CONSIDERACIONES 1º.- La Corte ha pregonado de antaño que la acción de tutela es un mecanismo extraordinario, instituido para la protección inmediata de los derechos fundamentales de las personas, frente a la amenaza o violación que se derive de la acción u omisión de las autoridades públicas o de los particulares, en los casos previstos en la ley, sin que pueda erigirse en una vía sustitutiva o alternativa de los medios ordinarios de defensa que el ordenamiento jurídico ha consagrado para salvaguardarlos, a menos que éstos se tornen ineficaces y el amparo sea utilizado como instrumento transitorio para evitar un perjuicio irreparable.

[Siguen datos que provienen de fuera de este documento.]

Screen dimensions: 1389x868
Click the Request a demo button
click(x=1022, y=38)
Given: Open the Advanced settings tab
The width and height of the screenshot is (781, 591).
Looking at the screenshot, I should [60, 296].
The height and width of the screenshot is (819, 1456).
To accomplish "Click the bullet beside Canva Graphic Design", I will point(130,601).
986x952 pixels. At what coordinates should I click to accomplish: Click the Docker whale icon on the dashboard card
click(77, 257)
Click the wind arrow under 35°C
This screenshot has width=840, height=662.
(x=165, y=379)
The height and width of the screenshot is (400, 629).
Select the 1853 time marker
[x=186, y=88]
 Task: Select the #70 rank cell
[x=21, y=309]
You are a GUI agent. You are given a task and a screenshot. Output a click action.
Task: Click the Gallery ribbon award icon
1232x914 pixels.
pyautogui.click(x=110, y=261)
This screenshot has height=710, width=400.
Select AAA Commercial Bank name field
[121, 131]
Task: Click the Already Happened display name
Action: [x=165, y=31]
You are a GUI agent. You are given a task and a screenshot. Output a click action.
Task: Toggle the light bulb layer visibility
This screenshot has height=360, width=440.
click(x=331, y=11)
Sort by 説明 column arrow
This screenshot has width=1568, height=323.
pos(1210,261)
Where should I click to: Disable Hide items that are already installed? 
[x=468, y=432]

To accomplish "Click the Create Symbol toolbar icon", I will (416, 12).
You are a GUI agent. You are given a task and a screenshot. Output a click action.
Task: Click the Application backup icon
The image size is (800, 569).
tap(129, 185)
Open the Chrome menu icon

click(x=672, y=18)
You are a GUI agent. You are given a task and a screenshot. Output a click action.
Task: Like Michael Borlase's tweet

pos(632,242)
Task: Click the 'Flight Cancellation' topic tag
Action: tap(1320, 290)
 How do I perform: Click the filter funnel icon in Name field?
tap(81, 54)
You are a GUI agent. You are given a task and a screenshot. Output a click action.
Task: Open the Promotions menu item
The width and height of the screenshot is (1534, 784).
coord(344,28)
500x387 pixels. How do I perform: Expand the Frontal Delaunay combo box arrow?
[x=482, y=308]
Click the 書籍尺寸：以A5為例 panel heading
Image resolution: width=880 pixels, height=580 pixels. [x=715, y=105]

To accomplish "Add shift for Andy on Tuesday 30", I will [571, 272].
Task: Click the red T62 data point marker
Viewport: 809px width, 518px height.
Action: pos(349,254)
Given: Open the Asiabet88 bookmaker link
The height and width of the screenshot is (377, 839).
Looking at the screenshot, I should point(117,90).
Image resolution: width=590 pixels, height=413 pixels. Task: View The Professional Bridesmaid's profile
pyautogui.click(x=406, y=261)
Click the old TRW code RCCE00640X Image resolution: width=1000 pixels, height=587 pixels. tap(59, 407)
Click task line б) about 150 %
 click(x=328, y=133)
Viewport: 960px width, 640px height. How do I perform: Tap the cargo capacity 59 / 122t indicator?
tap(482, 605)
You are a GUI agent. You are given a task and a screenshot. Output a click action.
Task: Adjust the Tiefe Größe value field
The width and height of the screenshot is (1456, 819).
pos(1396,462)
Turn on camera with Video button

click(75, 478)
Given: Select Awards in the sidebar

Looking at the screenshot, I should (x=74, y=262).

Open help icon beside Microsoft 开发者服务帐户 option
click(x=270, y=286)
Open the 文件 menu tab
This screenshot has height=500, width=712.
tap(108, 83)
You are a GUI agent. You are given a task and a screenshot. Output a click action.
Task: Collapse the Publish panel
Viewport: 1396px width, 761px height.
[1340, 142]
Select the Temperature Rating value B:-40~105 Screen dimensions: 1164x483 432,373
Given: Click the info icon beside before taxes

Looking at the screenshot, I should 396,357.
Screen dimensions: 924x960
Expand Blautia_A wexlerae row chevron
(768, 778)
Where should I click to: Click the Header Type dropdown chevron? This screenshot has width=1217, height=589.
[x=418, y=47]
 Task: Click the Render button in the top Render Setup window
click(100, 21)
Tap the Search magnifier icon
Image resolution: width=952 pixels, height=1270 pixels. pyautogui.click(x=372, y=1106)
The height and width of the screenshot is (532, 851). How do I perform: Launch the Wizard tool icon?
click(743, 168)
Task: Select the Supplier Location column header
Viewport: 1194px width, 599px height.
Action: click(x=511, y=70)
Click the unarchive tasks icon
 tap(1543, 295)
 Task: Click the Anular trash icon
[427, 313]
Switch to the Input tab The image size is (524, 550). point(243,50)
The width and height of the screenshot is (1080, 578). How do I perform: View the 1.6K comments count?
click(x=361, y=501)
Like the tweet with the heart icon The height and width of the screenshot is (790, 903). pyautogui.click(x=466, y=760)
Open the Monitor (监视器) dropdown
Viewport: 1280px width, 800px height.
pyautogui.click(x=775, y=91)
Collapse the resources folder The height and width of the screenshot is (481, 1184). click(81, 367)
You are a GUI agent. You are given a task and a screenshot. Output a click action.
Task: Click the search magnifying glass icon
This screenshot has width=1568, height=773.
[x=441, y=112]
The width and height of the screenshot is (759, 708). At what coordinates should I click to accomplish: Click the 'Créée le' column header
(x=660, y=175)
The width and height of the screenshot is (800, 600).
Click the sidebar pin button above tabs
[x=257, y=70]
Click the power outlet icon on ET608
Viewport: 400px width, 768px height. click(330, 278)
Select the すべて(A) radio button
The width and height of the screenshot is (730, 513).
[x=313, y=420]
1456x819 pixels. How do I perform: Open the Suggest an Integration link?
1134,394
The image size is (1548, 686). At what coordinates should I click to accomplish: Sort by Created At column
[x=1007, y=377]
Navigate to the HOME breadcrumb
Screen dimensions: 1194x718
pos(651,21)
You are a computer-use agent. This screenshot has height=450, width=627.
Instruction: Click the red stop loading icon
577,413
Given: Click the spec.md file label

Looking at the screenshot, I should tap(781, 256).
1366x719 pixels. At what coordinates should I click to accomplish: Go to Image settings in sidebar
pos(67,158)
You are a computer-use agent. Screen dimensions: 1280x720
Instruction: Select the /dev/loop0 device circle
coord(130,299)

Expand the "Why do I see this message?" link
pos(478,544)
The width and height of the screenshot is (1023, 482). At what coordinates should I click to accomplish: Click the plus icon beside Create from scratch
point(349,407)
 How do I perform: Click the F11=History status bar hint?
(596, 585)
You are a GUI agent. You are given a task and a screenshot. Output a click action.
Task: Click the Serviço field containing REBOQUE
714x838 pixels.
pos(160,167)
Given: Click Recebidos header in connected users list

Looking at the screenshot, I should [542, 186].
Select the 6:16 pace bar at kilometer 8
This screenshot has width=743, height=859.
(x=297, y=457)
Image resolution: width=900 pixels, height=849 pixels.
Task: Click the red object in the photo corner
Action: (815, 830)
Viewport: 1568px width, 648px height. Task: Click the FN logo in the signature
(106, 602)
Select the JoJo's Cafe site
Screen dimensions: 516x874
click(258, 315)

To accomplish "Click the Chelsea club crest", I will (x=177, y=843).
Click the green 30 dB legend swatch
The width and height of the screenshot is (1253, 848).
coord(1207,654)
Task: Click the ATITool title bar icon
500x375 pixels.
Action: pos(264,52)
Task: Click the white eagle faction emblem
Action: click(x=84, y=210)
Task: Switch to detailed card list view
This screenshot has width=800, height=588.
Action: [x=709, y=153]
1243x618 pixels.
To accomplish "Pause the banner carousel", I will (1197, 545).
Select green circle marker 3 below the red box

Análogamente, y en consonancia con la regla anterior, se ha predicado también que esta acción constitucional no procede, en principio, contra actos de carácter general, impersonal y abstracto, al igual que contra actos administrativos de carácter particular y concreto, habida cuenta que su control de legalidad está atribuido a la jurisdicción de lo contencioso administrativo, a través de las acciones pertinentes (arts. 238 C. Nal y 152 C.C.A.). 2º.- En el caso bajo examen, es evidente la impertinencia del resguardo suplicado, toda vez que se estructuraron las causales de improcedencia previstas en los numeral 1° y 5° del artículo 6° del Decreto 2591 de 1991.
En efecto, como reiteradamente lo ha sostenido la jurisprudencia de la Corte, las controversias en torno de la legalidad de los actos administrativos de carácter general y abstracto, como lo es la “Convocatoria 001 de 2005”, que regula todo lo concerniente al concurso de méritos para acceder a un cargo público, entre ellos, por supuesto, la acreditación de los requisitos mínimos de estudios y experiencia laboral relacionada con el cargo, deben discutirse ante la jurisdicción correspondiente, sin que sea viable pretender sustituirlos por este mecanismo especial de protección de los derechos constitucionales.
Por otra parte, el Juez de tutela tampoco puede ocuparse del análisis pretendido por el peticionario respecto de las “equivalencias” con miras a tener por cumplido el requisito exigido para el perfil del empleo seleccionado, pues el ordenamiento positivo establece otro medio de defensa judicial, concretamente las acciones contenciosas administrativas en contra de la respuesta dada por la entidad acusada, mediante la cual determinó que el actor no reunía los requerimientos exigidos para el empleo 52894 y, por consiguiente, lo excluyó del concurso, circunstancia ésta que escapa de la competencia del juez constitucional, ya que por su naturaleza, son cuestiones que deben ventilarse ante la jurisdicción correspondiente, sin que sea dable pretender sustituirlos por este mecanismo especial de protección de derechos fundamentales, amén del carácter subsidiario de la acción de tutela.
Puestas así las cosas, frente la acción de tutela es improcedente resolver un conflicto de carácter jurídico en el que se involucra derechos aparentemente adquiridos durante el desarrollo del concurso, máxime que el estudio supone revisar un acto de carácter general, impersonal y abstracto. En este orden de ideas y como quiera que fue desatendido el principio de subsidiariedad, la Corte confirmará el fallo objeto de impugnación. DECISIÓN En mérito de lo expuesto, la Corte Suprema de Justicia, en Sala de Casación Civil, administrando justicia en nombre de la República y por autoridad de la ley, CONFIRMA la sentencia de fecha, contenido y procedencia puntualizados en la motivación que antecede.
Comuníquese telegráficamente lo resuelto en esta providencia a los interesados y oportunamente envíese el expediente a la Corte Constitucional para su eventual revisión. EDGARDO VILLAMIL PORTILLA JAIME ALBERTO ARRUBLA PAUCAR RUTH MARINA DÍAZ RUEDA FERNANDO GIRALDO GUTIÉRREZ PEDRO OCTAVIO MUNAR CADENA WILLIAM NAMÉN VARGAS ARTURO SOLARTE RODRÍGUEZ PAGE 9 POMC.